DataChemist wants to make sense of big-picture intelligence in the data analytics 'arms race'
As part of our weekly Startup Spotlight series, we profile the Dublin company.
IT’S ONE THING to describe your competition as fierce but to call it an “arms race” is something else.
That’s how Kevin Feeney describes the data analytics field that his company, DataChemist, exists in.
The increased attention on the power – and pitfalls – of data and laws like Europe’s stringent GDPR law may be creating problems for lawyers and CEOs, but the opportunity for companies like DataChemist is huge, the chief executive says.
“I think it did help to a certain extent. It helps to clarify everything and from our point of view, we provide tools which help our customers to manage their data.
“We give our customers greater control over data and people are more aware of the risks,” he says.
“These are attractive selling points, people are much more aware of it.”
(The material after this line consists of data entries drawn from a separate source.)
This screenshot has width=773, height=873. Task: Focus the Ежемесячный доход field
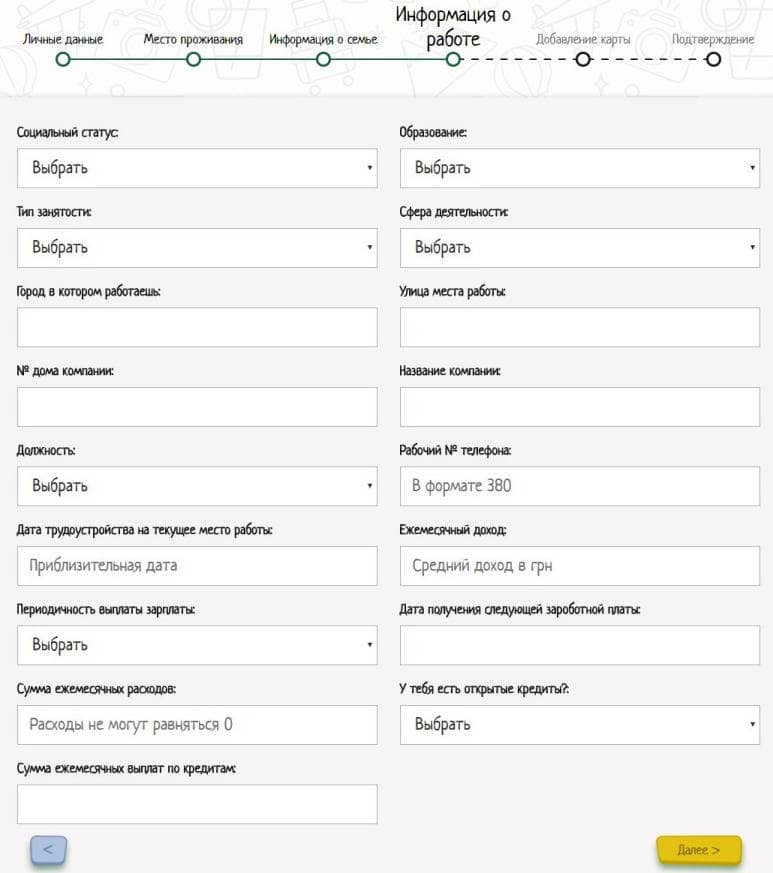[x=580, y=566]
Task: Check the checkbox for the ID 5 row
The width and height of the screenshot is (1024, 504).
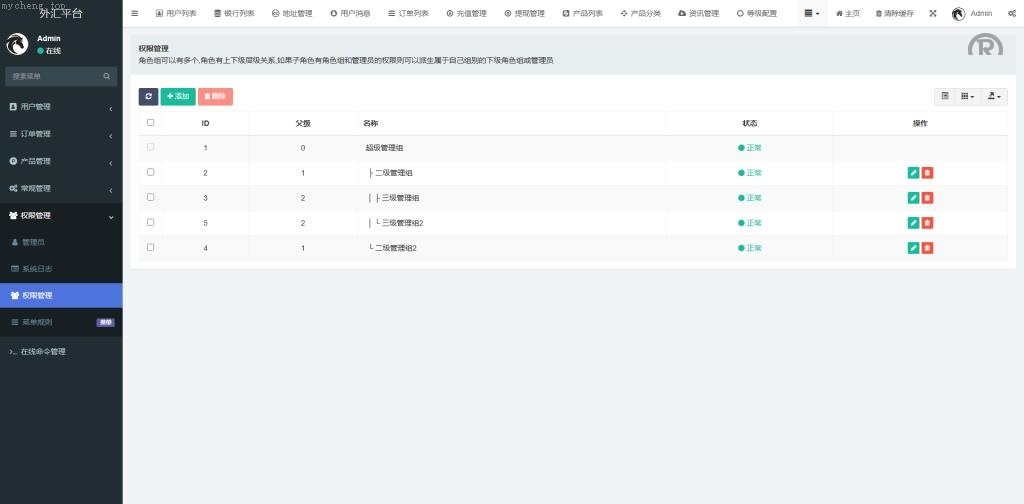Action: click(151, 222)
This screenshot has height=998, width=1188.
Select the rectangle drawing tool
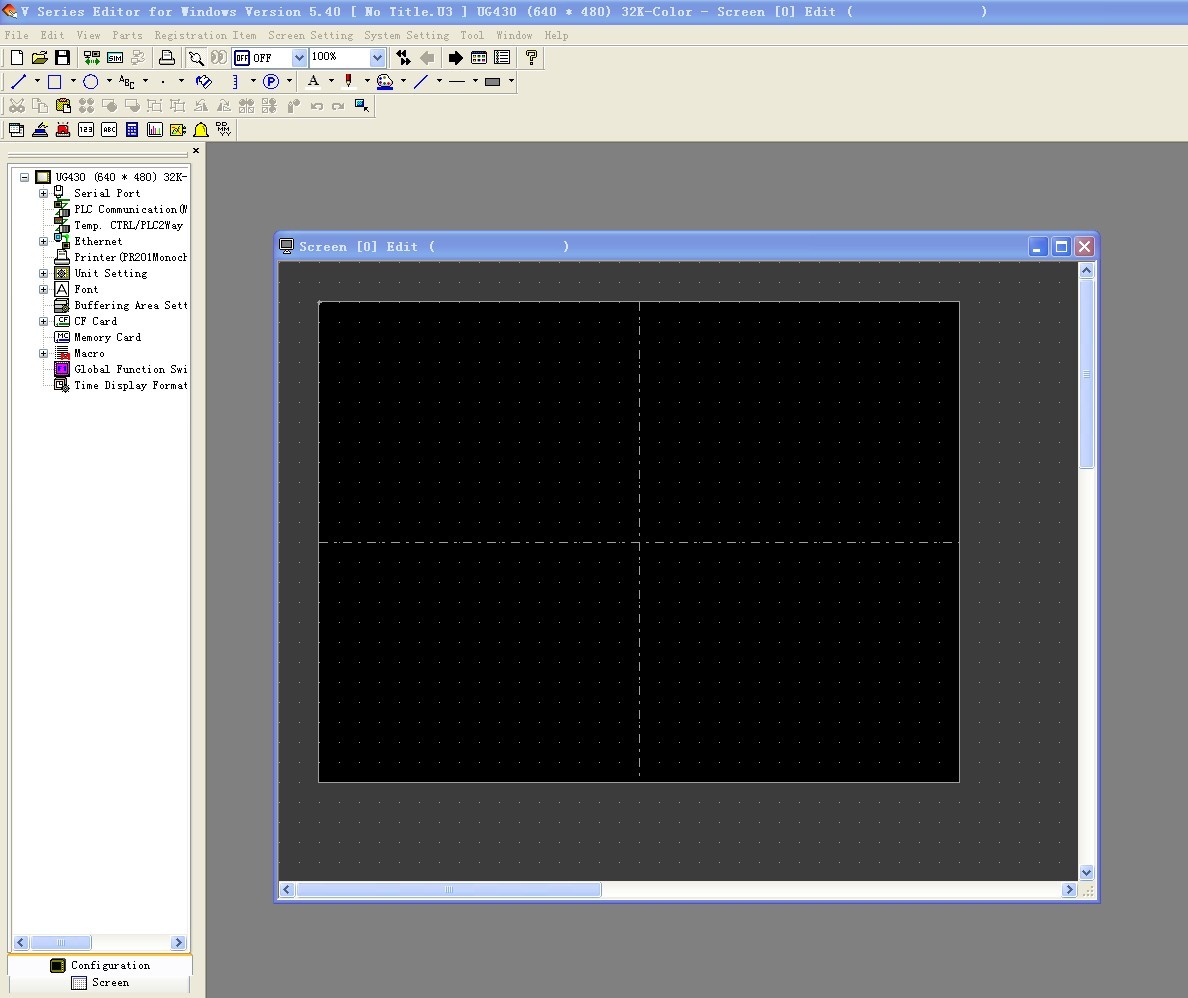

DataChemist was born from data science research that Feeney was conducting for years at Trinity College Dublin and was officially spun out last year.
“We were working on two big research projects,” he tells Fora. “One was called the global history data bank to build data sets describing every historical society that’s existed since the Neolithic (age), trying to do big-picture analytics on those.”
After years of research, which received EU funding, he says “it was obvious that we had something commercial”.
“There’s lots and lots of demand for the ability of technology that can quickly analyse large amounts of data and particularly searching through it for connections people haven’t seen before.”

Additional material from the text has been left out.